Reyhanlı, Suruç, Diyarbakır ya da Ankara'da yaşanan katliamlara yaklaşımımız, gittikçe Irak ya da Pakistan'da gösterilen tutuma benzemeye başladı. Artık biz de ortak bir yas tutamıyoruz. Kimseden hesap sorulmuyor. Ortaya çıkan ihmallere rağmen kimse sorumluluk üstlenmiyor. Zafiyetler soruşturulmuyor. Medyanın konuyu tartışması yasaklanıyor. Cenazeler kalkıyor ve hiçbir şey olmamış gibi hayat devam ediyor.

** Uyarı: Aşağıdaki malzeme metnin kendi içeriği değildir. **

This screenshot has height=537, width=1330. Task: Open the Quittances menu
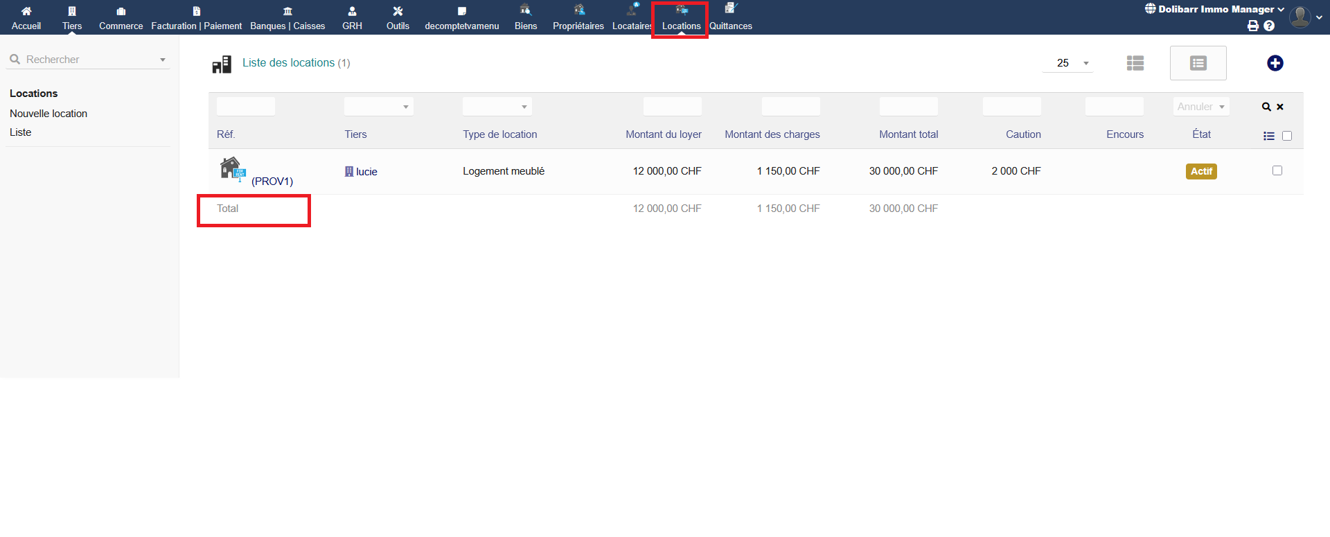pos(730,18)
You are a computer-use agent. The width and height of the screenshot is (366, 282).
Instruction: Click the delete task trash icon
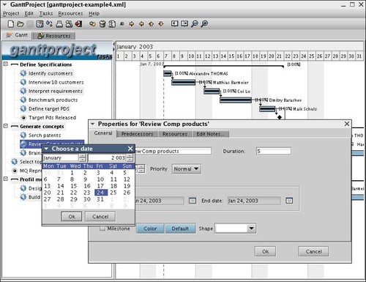(102, 24)
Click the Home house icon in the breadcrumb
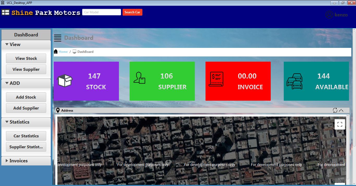The width and height of the screenshot is (356, 186). [56, 52]
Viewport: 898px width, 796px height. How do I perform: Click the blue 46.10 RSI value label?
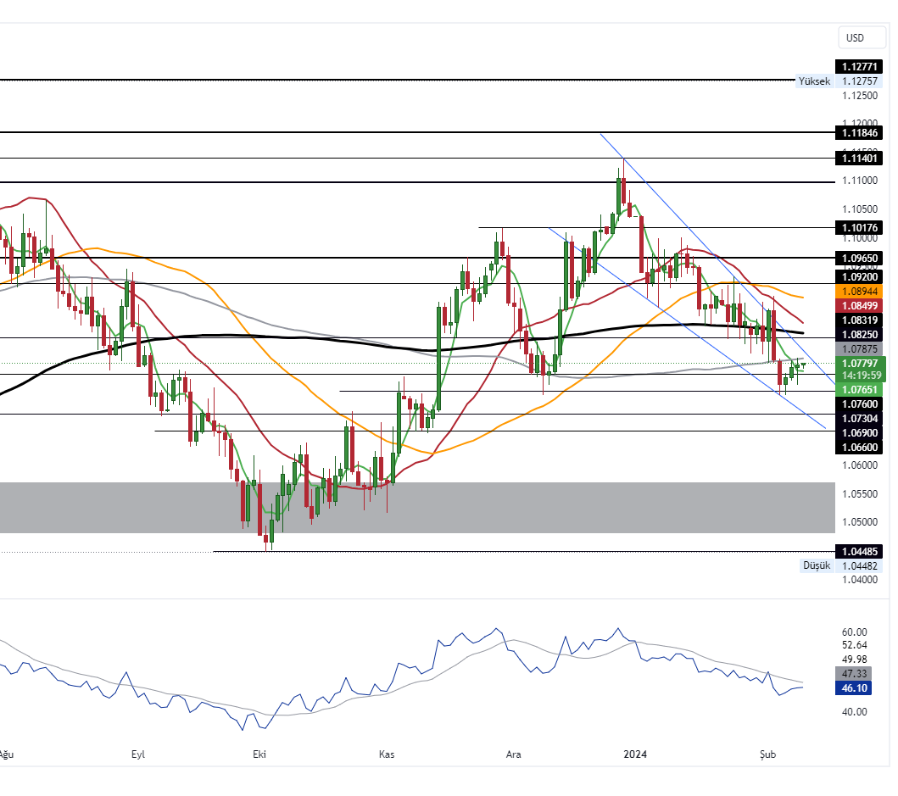pos(860,688)

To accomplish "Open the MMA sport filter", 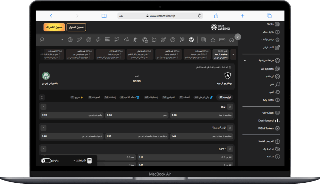I will pyautogui.click(x=107, y=40).
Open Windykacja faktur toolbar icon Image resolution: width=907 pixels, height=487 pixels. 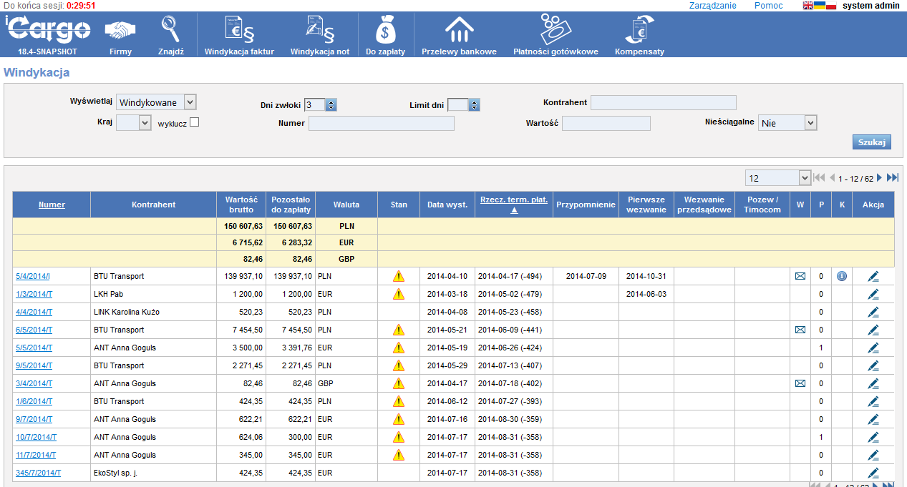click(x=239, y=31)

Hızla alt lige düştüğümüzün tek göstergesi, rutinleşen katliamlar ve bunlar karşısındaki Ortadoğulu tavrımız değil. AİHM'deki Türk yargıç Işıl Karakaş, bu hafta İstanbul'daki konferansında Avrupa'da ifade özgürlüğü ihlallerinde 300 dava ile birinci olduğumuzu hatırlattı. Soma'daki maden faciasında tek kamu görevlisi yargılanmadı ve bir memur bile istifa etmedi. Yargı sistemimiz, madenciyi tekmeleyen yetkiliyi değil, dayak yiyen madenciye ceza kesti. Kızının da girdiği sınavdaki torpili deşifre eden savcının görev yeri değiştirildi.

Böyle devam edersek sonumuzun nereye varacağı ortada: En az 200 yıllık modernleşme mücadelesine; Avrupa Konseyi'nden NATO'ya, OECD'den AB'ye tüm Batı kurumlarının içinde olmamıza rağmen Irak, Suriye gibi ülkelerle birlikte Ortadoğu ligine düşüş. Evet, işaretler kötü. Ama bu hukuksuzluklara ve katliamlara alışırsak o zaman kötülük kalıcı olacak. Alışmayalım ki, Ortadoğu hastalıkları güzel ülkemize küme düşürmesin ve dünya en azından bizi gelişme umudu olan ülkeler arasında görmeye devam etsin.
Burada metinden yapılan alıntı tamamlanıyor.